Dat is ook logisch: Adam zondigde als geheel mens, niet slechts met zijn lichaam. En God schiep Adam als één geheel – een ziel ín een lichaam, onlosmakelijk verbonden. Wij geloven daarom dat zondigheid niet ontstaat door de vereniging van een zuivere ziel met een zondig lichaam, maar door de verbondenheid met Adam als stamvader en hoofd.
De staat van zonde en ellende
Door Adams val is de mensheid terechtgekomen in een dubbele staat: van zonde én ellende. Zonde is onze diepe morele verdorvenheid: wij willen niet naar God luisteren. Ellende is het gevolg daarvan: gebrokenheid, lijden, ziekte, sterfelijkheid, oordeel. Romeinen 6:23 zegt: "Het loon van de zonde is de dood."
Dat geldt voor alle mensen, ook kleine kinderen. Niet omdat zij persoonlijk al bewust tegen God gezondigd hebben, maar omdat zij werkelijk tot het geslacht van Adam behoren. De val heeft onze hele natuur aangetast. "Er is niemand die goed doet, zelfs niet één" (Rom. 3:12).
Adam en Christus: de grote vergelijking
Romeinen 5:12–21 vergelijkt Adam met Christus. Adam bracht schuld, zonde en dood over velen. Christus brengt rechtvaardigheid, genade en leven over velen.

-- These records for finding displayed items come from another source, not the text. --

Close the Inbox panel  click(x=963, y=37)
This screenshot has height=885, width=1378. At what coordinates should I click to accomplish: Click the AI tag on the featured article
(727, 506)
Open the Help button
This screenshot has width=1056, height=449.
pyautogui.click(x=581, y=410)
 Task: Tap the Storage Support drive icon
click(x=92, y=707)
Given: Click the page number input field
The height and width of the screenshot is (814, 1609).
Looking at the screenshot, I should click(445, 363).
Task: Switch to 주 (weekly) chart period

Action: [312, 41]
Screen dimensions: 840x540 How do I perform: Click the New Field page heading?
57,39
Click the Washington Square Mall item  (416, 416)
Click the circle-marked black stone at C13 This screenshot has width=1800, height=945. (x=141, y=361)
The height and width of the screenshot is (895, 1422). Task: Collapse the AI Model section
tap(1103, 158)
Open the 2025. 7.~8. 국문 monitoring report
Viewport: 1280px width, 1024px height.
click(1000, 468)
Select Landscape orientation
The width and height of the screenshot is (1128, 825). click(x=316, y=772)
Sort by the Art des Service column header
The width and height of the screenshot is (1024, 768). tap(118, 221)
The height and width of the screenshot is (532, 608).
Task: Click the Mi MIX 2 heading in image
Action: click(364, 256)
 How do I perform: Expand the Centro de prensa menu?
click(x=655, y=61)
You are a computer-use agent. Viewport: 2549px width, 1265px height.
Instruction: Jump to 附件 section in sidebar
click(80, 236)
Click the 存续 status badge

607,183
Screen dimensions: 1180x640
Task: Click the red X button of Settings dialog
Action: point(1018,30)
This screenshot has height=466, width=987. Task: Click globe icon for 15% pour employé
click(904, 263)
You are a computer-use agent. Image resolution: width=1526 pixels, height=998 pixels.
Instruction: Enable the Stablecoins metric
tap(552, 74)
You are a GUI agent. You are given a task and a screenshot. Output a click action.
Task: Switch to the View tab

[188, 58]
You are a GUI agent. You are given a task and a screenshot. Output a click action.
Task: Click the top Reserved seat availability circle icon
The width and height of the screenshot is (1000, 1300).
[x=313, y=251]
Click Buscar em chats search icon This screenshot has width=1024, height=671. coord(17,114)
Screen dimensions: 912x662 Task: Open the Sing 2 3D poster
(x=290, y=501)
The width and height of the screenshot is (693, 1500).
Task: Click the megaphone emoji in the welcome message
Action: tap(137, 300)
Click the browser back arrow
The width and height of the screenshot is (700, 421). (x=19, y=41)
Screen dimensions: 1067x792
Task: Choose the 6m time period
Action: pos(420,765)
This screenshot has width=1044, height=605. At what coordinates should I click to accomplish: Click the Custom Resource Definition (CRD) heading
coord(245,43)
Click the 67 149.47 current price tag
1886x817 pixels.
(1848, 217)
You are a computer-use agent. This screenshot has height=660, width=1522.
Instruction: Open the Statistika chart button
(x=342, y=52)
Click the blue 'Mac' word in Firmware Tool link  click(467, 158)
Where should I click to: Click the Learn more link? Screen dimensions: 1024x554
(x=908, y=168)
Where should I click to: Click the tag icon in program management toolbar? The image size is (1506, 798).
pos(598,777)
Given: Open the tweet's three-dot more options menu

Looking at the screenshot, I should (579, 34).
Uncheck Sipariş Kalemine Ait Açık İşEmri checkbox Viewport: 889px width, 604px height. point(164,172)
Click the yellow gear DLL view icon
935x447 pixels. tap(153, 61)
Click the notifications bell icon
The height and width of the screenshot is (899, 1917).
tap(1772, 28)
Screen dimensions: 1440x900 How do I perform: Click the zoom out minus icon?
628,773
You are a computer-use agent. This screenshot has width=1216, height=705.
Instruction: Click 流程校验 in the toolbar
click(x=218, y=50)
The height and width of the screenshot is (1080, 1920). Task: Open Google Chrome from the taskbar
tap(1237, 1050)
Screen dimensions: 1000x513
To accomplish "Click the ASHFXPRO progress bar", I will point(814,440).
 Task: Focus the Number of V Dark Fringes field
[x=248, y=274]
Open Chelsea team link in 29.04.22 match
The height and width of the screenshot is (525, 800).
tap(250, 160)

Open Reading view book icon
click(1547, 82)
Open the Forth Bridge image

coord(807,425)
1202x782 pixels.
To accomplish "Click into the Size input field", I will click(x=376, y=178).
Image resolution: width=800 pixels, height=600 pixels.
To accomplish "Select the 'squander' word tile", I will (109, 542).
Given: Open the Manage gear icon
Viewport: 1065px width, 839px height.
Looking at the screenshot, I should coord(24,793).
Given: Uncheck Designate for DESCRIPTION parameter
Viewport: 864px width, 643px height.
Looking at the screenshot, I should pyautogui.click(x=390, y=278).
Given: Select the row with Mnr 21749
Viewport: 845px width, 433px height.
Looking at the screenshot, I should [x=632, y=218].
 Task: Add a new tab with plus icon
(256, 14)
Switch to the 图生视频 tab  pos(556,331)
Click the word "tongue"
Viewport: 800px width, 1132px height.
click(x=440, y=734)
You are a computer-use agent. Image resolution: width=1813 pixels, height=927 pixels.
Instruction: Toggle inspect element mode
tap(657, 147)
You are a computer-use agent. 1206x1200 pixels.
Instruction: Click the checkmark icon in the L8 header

Het is belangrijk dit parallel te begrijpen: wie het idee verwerpt dat Adam ons vertegenwoordigde, verwerpt ook de basis waarop Christus ons kan vertegenwoordigen. Adam en Christus zijn beide verbonden met hun volk. In Adam sterven allen. In Christus worden allen die in Hem geloven levend gemaakt (1 Kor. 15:22).
Laten we dus geen vijandschap koesteren tegen Gods weg met ons in Adam. De realiteit is dat wij allen zondig, schuldig en ellendig zijn. En dat er voor zulke mensen maar één hoop is: Jezus Christus, de tweede Adam, die kwam om alles goed te maken wat de eerste Adam heeft stukgemaakt. Hij is het hoofd van een nieuw menselijk geslacht – een volk dat leeft door genade.